Secretary of State Rex Tillerson in Moscow. (U.S. Department Of State/European Pressphoto Agency)

THE PROSPECT that the Trump administration will soon develop friendly relations with Russia appears to be fading fast. Though President Trump has yet to make a critical remark in public about Vladi­mir Putin, his aides are lambasting the Kremlin for its tolerance of, and possible complicity in, a chemical-weapons attack by Syria. White House aides are even denouncing the “fake news” reports with which Moscow is attempting to sow confusion about the use of the nerve agent sarin by the regime of Bashar al-Assad — which is certainly a change from Mr. Trump’s campaign habit of echoing Russian disinformation.

If the administration is developing a more realistic view of Mr. Putin and the threats he poses to core U.S. interests, that is to be welcomed. That said, there seems to be more learning to do. On his way to Moscow for meetings Tuesday, Secretary of State Rex Tillerson coupled his criticism of Russia, and a welcome declaration that “we see no further role for the Assad regime longer term,” with an expression of “hope” that Russia would choose to drop its alliance with Damascus and Iran and instead “realign with the United States, with other Western countries” that “are seeking to resolve the Syrian crisis.”

..............................

## Required work
1 – From the editorial on the Trump administration and Russia, repeat word for word the part that opens with the words containing "Secretary of State Rex Tillerson in" and closes with "echoing Russian disinformation.".
2 – Translate this sentence from the editorial on the Trump administration and Russia into French: "If the administration is developing a more realistic view of Mr. Putin and the threats he poses to core U.S. interests, that is to be welcomed."

## Dataset extract
..............................

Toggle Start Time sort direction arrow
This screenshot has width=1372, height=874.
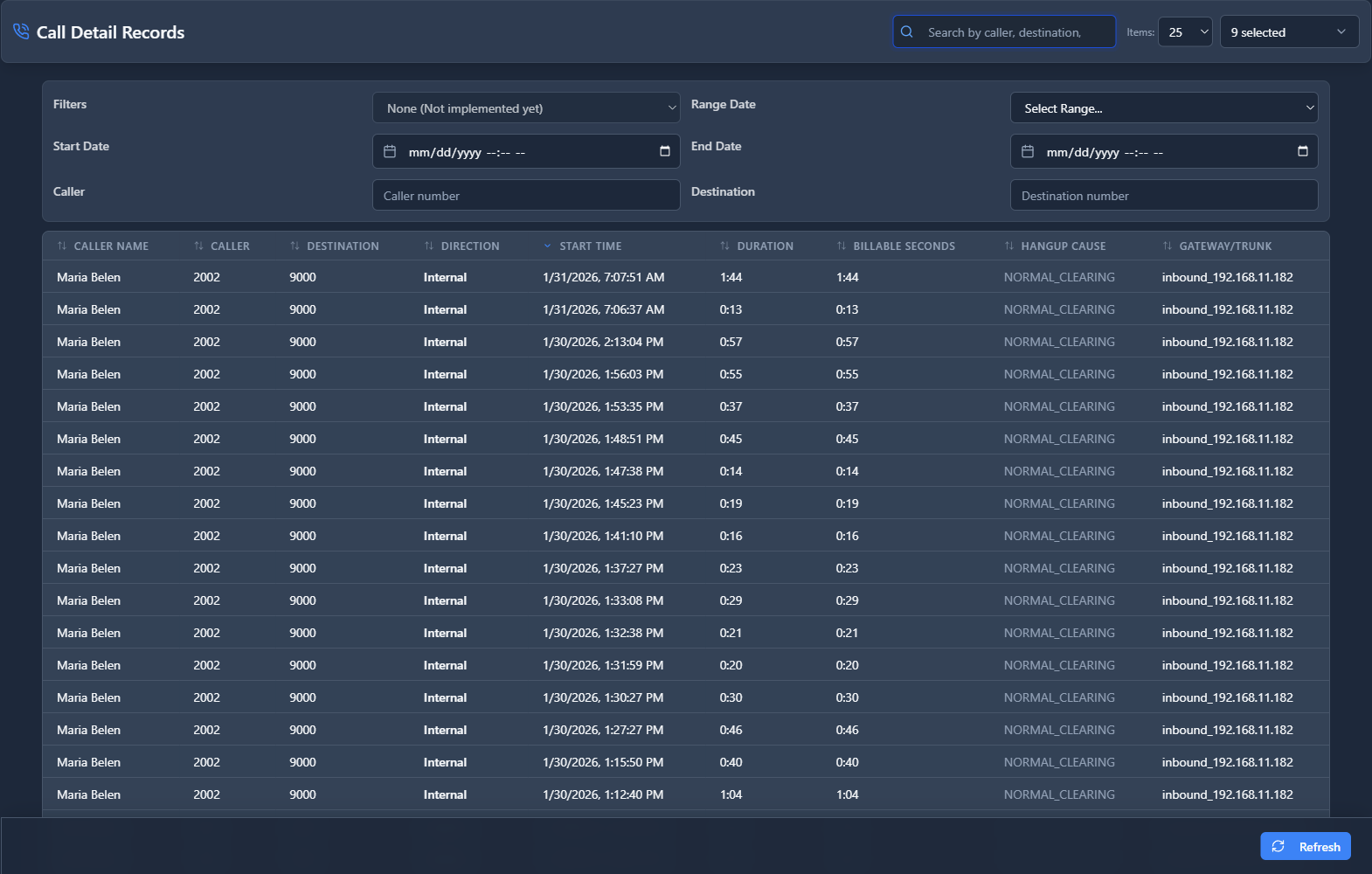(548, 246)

..............................

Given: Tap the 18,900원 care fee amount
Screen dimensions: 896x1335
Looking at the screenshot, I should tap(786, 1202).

..............................

## Task-by-task outputs
1 –
Secretary of State Rex Tillerson in Moscow. (U.S. Department Of State/European Pressphoto Agency)

THE PROSPECT that the Trump administration will soon develop friendly relations with Russia appears to be fading fast. Though President Trump has yet to make a critical remark in public about Vladi­mir Putin, his aides are lambasting the Kremlin for its tolerance of, and possible complicity in, a chemical-weapons attack by Syria. White House aides are even denouncing the “fake news” reports with which Moscow is attempting to sow confusion about the use of the nerve agent sarin by the regime of Bashar al-Assad — which is certainly a change from Mr. Trump’s campaign habit of echoing Russian disinformation.

2 – Si l'administration est en train de se forger une vision plus réaliste de M. Poutine et des menaces qu'il fait peser sur les intérêts fondamentaux des États-Unis, il faut s'en féliciter.